01-Bouliane-Gougeon-ReaBouliane; Gougeon; Rea Joseph Petric;
Nouvel Ensemble Moderne;
Lorraine Vaillancourt
ATMA ACD2 2395

Lorraine Vaillancourt and the Nouvel Ensemble Moderne (NEM) deliver a vibrant performance in this most recent of an ongoing series of releases celebrating the new music of Montreal. Equally precise and passionate, they play the music like they own it.

Denys Bouliane’s Rythmes et échos des rivages anticostiens is an exciting work based on his imagined historical reconstruction of the music of Anticosti Island. The composer is particularly interested in the encounter between European and First Nations cultures, a project in which he brings to bear both his European academic background and more recent research into First Nations music. Sophisticated use of devices such as simple repetition achieve highly complex results, propelling the piece though an intense and inventive timbral tour of the NEM’s resources.

In En accordéon, Denis Gougeon, the self-described “knitter of sounds,” bases his ideas on the alternating squeezing and stretching of the accordion’s bellows.
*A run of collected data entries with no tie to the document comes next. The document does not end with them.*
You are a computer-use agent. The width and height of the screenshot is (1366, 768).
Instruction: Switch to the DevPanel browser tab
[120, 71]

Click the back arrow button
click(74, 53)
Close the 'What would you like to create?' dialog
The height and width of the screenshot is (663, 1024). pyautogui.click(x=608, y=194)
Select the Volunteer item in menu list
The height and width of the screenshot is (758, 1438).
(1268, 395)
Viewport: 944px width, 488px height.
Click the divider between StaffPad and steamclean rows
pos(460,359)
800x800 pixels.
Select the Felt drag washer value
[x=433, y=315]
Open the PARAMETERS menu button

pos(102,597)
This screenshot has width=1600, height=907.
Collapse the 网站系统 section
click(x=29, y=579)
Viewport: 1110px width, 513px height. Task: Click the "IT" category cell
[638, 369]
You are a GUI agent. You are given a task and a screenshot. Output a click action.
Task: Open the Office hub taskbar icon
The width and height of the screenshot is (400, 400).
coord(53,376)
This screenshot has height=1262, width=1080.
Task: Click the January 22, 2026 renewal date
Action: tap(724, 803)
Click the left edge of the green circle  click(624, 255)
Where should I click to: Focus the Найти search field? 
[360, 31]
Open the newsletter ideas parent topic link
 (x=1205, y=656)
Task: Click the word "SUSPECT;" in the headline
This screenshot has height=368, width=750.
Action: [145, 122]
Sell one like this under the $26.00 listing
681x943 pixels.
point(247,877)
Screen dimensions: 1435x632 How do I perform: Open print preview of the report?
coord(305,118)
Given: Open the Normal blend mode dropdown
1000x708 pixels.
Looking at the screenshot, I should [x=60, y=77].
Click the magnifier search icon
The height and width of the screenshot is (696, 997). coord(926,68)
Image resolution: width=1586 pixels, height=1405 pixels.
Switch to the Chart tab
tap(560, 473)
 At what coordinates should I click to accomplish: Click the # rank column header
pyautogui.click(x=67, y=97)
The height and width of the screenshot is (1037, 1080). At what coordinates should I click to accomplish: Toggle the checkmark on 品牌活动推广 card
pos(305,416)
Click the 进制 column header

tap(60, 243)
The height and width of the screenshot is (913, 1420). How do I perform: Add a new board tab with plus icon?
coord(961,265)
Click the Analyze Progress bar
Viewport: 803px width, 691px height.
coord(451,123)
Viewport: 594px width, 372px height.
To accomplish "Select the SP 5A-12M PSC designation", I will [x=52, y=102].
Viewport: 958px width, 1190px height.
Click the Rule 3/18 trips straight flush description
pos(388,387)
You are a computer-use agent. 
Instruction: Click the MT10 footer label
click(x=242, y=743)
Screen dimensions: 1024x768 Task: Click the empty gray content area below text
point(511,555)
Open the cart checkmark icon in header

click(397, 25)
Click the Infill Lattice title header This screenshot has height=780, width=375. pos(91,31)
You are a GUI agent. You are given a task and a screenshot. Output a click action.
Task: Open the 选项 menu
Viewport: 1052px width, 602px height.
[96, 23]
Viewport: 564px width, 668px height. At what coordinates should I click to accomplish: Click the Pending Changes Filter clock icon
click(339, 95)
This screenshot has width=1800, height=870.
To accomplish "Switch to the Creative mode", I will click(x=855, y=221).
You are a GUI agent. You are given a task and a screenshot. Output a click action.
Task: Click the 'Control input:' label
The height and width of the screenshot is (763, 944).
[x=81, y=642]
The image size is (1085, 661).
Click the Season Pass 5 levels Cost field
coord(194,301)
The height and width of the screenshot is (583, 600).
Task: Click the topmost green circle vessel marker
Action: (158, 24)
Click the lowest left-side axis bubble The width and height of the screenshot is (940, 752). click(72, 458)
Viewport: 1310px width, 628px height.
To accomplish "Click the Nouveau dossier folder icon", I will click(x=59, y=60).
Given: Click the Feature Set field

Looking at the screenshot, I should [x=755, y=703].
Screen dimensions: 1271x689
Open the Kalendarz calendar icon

Dramatic gestures abound in this contemporary rendition of the classic concerto genre, as Joseph Petric’s virtuosic passage work and the silvery tone of his accordion are juxtaposed and combined with the sound of the ensemble. In Mutation, the composer’s use of musical gesture lengthens to encompass the entire work, giving it a strong sense of sweep and clarity.

John Rea’s fascination with music’s essential foundation, time, connects him with György Ligeti, to whom his piece Singulari-T is dedicated in its subtitle. Listeners will be fascinated to follow various musical manipulations of our sense of time: from metronomically steady, speeding up or slowing down, to irregular and unpredictable. At certain moments, some tendency reaches a breaking point and everything suddenly changes.

In all, a highly recommended album.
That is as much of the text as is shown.